**Source document**
>>>>

# Ever forget to start trip......



## python134r (Jul 24, 2015)

well now it pops a dialog box when destination is reached and gives you two choices, exit and/or recalculate as if you did it correctly......nice, I do do it on occasion cause I'm busy running my mouth, usually with a repeat pax I know well.......


----------



## Backdash (Jan 28, 2015)

python134r said:


> I do do it on occasion cause I'm busy running my mouth, usually with a repeat pax I know well.......


Ditto
I don't see that option on Android
I always though a better solution would be if the GPS detects movement after arrived the app should beep and flash asking if you want to start the trip.
But this solution is OK depending on the recalculation method.


----------



## python134r (Jul 24, 2015)

Im on android, just saw it for the first time today.


----------



## Backdash (Jan 28, 2015)

I don't do weekends so I'll look for it Monday am.


----------



## Backdash (Jan 28, 2015)

I guess I won't know if I have until I forget to start a trip. 
Does it recalculate accurately?


----------



## Sludge (Oct 5, 2015)

I forgot to start the trip last night. At the destination, I got a message asking me if I forgot to start the trip, which was written by Captain Obvious, and they can help if I did. They did, and everything was recorded perfectly (and I'm looking at the exact trip information right now).

<<<<

**Written request 1**
Answer these questions about the forum thread:
(a) In python134r's first post, what two choices does the dialog box give when the destination is reached?
(b) In a later post, which phone platform does python134r say they are on?
(c) What did Sludge forget to do last night?
**Written request 2**
Please copy the forum thread word for word, from "## Sludge (Oct" up to and including "information right now).".

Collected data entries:

>>>>

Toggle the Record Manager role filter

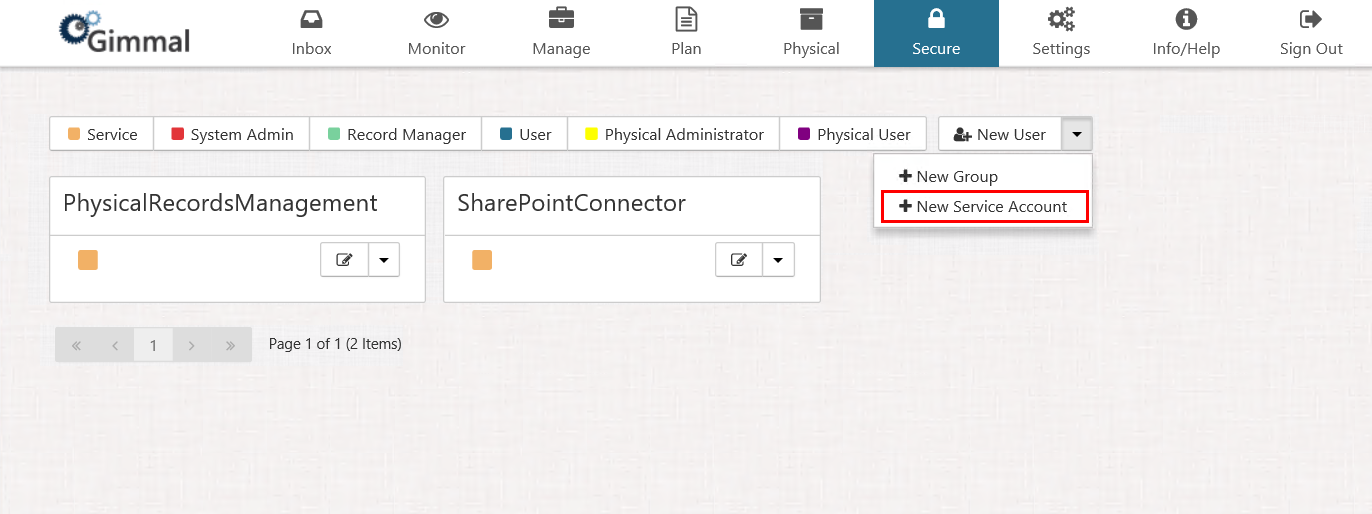(x=396, y=134)
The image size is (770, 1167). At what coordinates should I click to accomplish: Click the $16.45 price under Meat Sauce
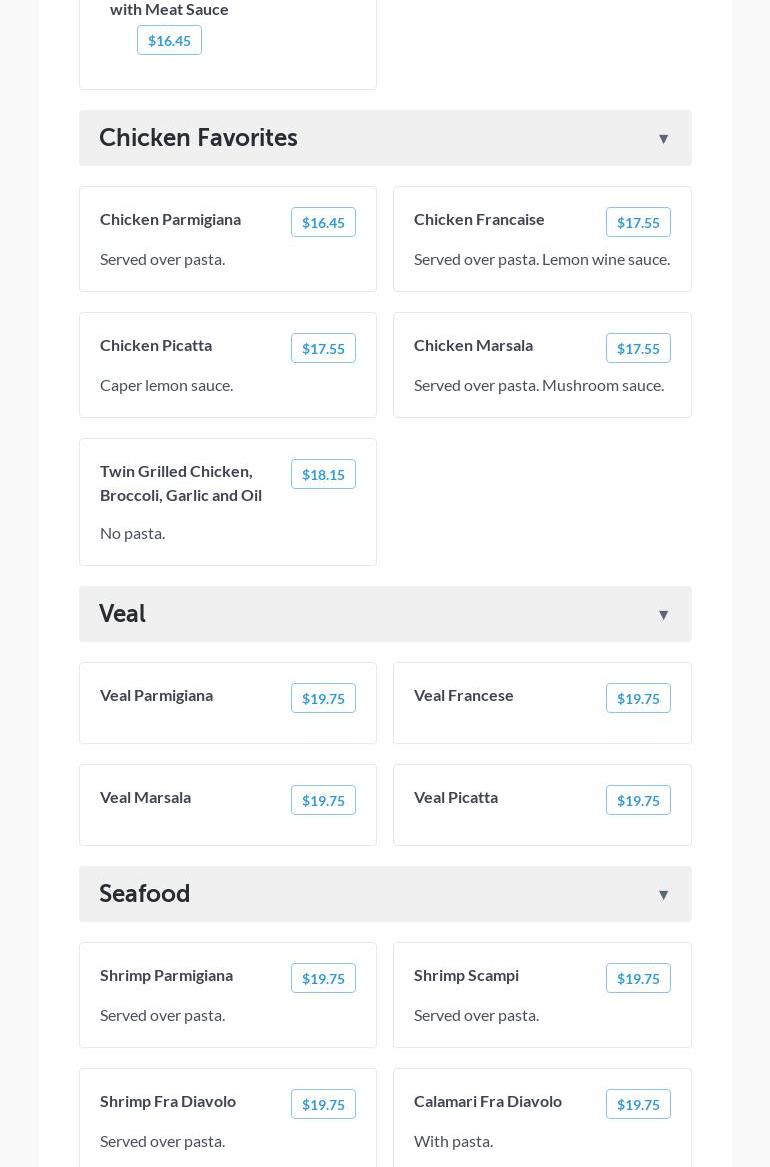pos(169,41)
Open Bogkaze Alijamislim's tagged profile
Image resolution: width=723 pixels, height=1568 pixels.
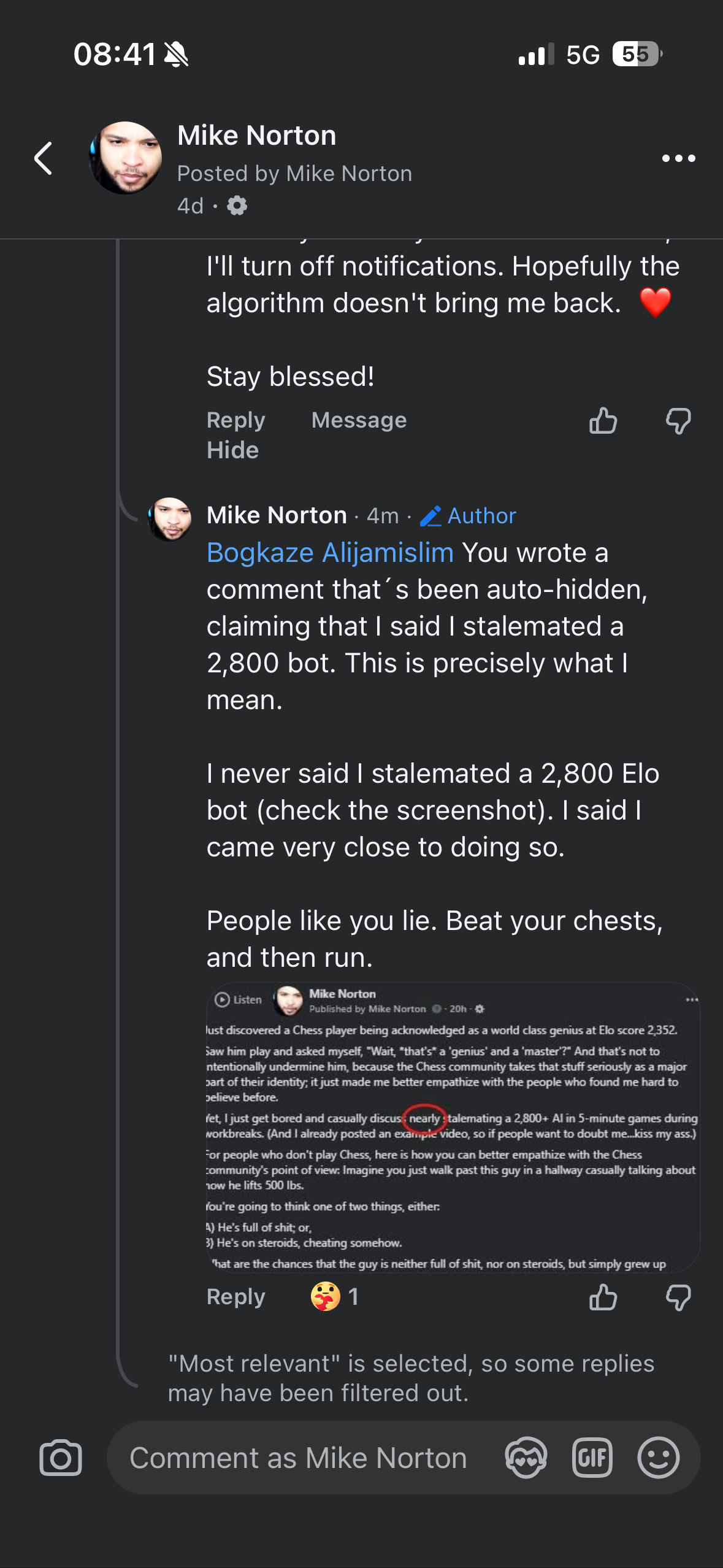tap(330, 553)
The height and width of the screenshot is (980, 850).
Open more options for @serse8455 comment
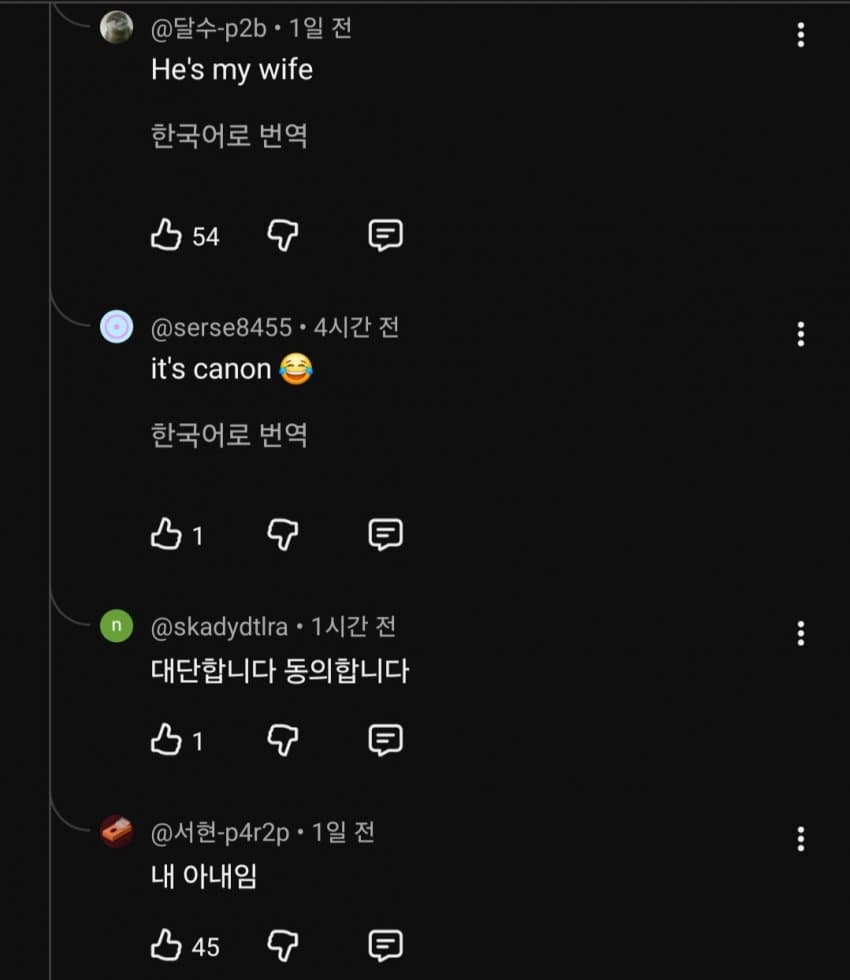click(800, 334)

<<<<

**Reply 1**
(a) Exit and/or recalculate as if you did it correctly.
(b) Android.
(c) Start the trip.

**Reply 2**
## Sludge (Oct 5, 2015)

I forgot to start the trip last night. At the destination, I got a message asking me if I forgot to start the trip, which was written by Captain Obvious, and they can help if I did. They did, and everything was recorded perfectly (and I'm looking at the exact trip information right now).